◆ HOW TO COMPLETE THIS TASK: Return, from the material below, each line in which the word "computer" is present.

◆ MATERIALS PROVIDED:
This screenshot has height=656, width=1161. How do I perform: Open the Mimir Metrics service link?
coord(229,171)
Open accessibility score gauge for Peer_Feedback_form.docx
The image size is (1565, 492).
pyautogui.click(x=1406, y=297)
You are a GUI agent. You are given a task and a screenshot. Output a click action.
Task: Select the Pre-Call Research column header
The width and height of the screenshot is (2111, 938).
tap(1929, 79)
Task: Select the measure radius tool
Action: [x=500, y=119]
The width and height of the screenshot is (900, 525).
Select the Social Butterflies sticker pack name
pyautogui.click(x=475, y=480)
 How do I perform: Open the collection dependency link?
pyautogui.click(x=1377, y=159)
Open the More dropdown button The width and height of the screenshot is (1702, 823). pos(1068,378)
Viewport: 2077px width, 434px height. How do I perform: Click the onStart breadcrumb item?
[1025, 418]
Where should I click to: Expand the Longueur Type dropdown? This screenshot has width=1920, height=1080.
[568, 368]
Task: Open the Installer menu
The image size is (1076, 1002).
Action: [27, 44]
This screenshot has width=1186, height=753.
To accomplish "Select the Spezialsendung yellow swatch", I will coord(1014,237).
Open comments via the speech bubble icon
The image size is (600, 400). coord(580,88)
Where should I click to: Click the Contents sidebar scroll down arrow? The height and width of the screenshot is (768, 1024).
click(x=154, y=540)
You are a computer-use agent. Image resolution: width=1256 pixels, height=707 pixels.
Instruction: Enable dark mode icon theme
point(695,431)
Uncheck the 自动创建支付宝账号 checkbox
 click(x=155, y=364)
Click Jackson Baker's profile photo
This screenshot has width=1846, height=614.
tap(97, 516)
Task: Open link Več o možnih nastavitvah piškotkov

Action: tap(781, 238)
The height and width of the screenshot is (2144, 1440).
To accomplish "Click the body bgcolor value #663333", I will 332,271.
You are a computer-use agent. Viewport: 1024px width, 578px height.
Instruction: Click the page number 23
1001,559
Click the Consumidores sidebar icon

◆ RESULT FOR THIS TASK:
You are a computer-use agent. Image resolution: width=1256 pixels, height=707 pixels.
You are a computer-use agent. Viewport: 1024px width, 578px height.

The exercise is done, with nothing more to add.